ACTIVITY.
Skip the pictures. Return exactly the lines from the one containing "Viewport: 1232px width, 973px" through the end of the entries below.
====== MATERIAL SUPPLIED ======
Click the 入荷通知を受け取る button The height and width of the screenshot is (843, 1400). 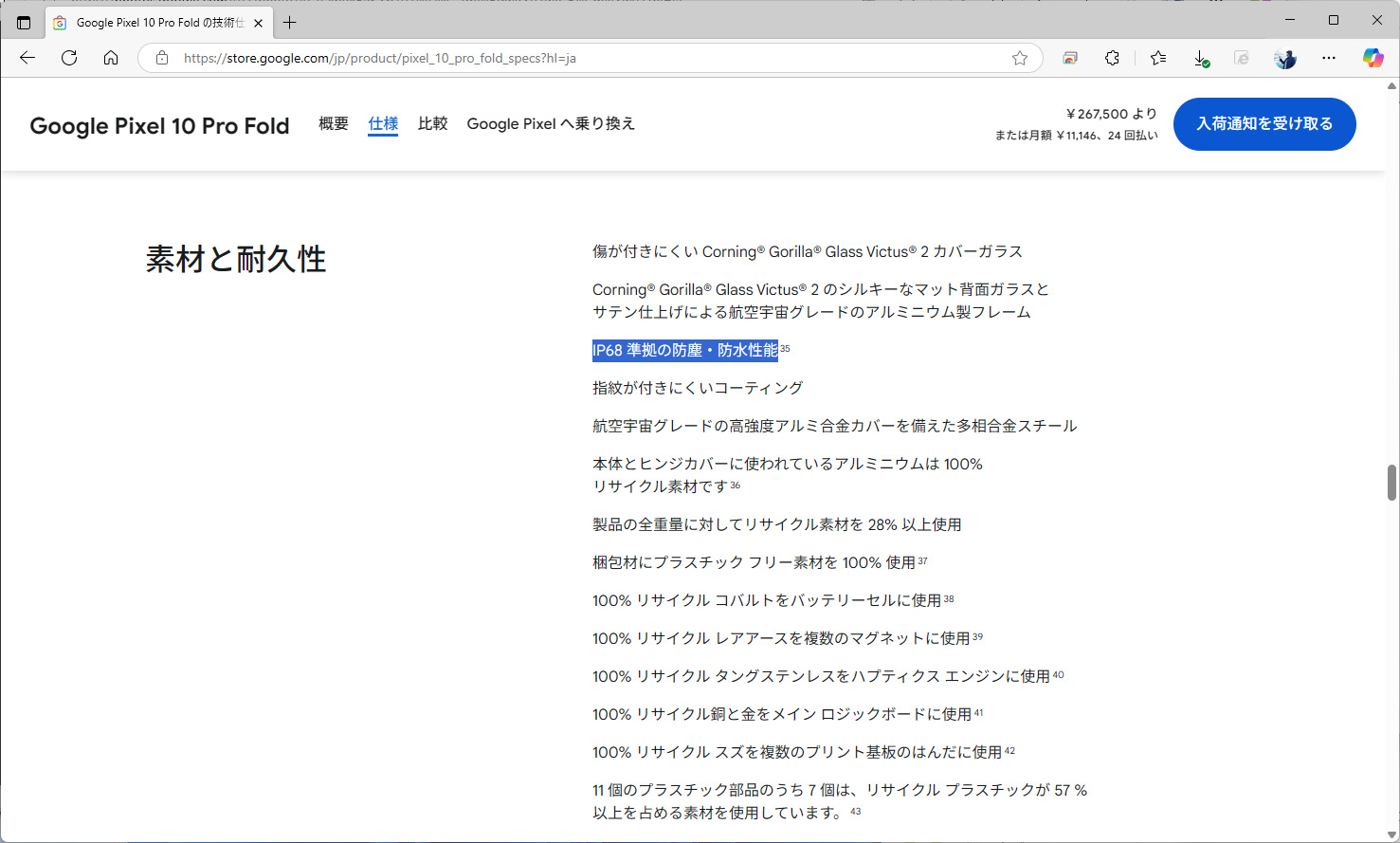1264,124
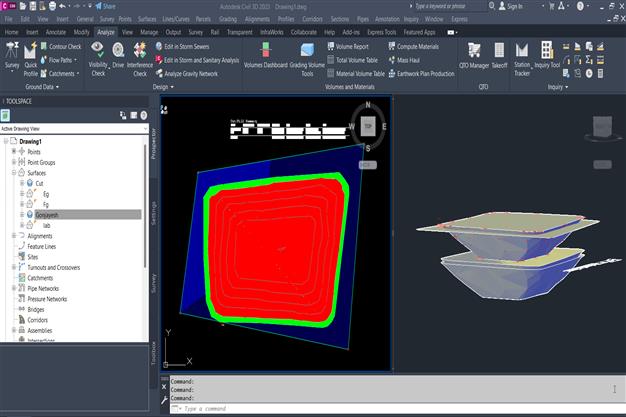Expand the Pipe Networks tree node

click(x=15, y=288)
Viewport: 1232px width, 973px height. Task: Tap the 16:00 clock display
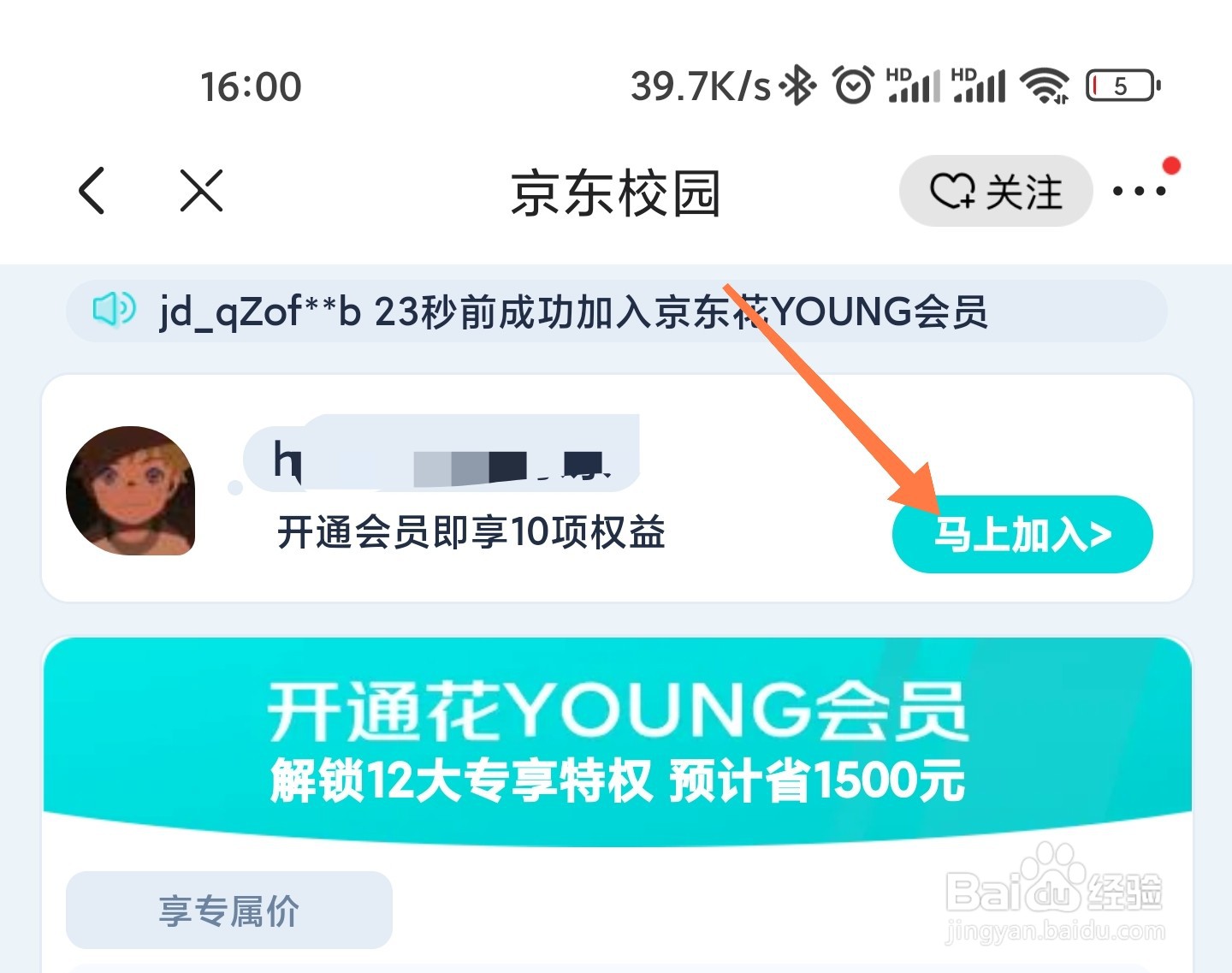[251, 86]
======
TASK ANSWER.
Viewport: 1232px width, 973px height. Task: Tap the 16:00 clock display
[251, 86]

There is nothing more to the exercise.